# Where to go for repairs in France



## travelmike (Jun 7, 2010)

i am need of some repair work done and cant seem to find anywhere to do it. i am currently at les contamines - montjoie and did plan to stay here for a while. anybody know a close place to go?

thanks in advance

mike


----------



## Telbell (May 1, 2005)

Try here Mike:

ISACAR LOISIRS
Dernière mise à jour le jan. 5 par Fleurette
Route de Chamonix - RN 203
74370 CHARVONNEX
Tel. 04.50.60.33.48
Fax.04.50.60.33.22
[email protected] 
www.isacar-loisirs.com

It's a Fleurette dealer but not too far from you. May be worth a phone call? Just North of Annecy


----------



## travelmike (Jun 7, 2010)

oh thank you, your a star. i was actually going to take a day trip to annacy so that works out perfectly!

thanks again!

mike


----------



## Telbell (May 1, 2005)

Cheers mike-will be interested to see how you get on.

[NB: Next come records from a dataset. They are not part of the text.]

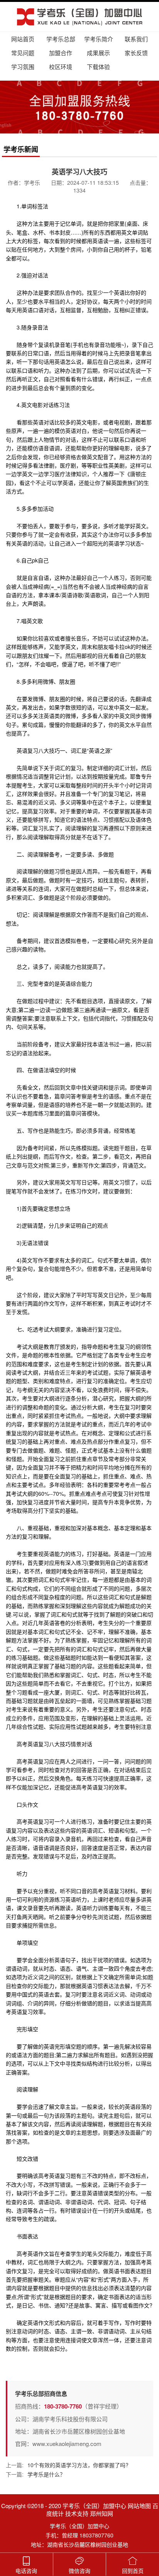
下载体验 (98, 66)
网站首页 (22, 39)
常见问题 (22, 53)
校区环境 (60, 66)
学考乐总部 (60, 39)
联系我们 (136, 39)
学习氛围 (22, 66)
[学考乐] (79, 17)
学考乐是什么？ (46, 2474)
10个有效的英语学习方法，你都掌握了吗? (78, 2465)
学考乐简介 (98, 39)
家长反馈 (136, 53)
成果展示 (98, 53)
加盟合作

Have you contacted them?


----------



## travelmike (Jun 7, 2010)

i am just going to take a drive there as my french is ok but on the phone is a lot harder to explain what i am after, so will go in the morning and report back on the success rate.


----------



## Telbell (May 1, 2005)

This should do:

"On a écrasé mon camping-car!!! Regardez!!! Au secours!!!!(et combien?)
:lol: 
Good luck


----------



## travelmike (Jun 7, 2010)

hi there, i eventually got there and despite the fact they could not do my repairs due to lack of parts, they were a very friendly bunch and did not hesitate sparing me some time to take a look and ideas to resolve the situation for free. so all in all its a nice little place!

thanks again


----------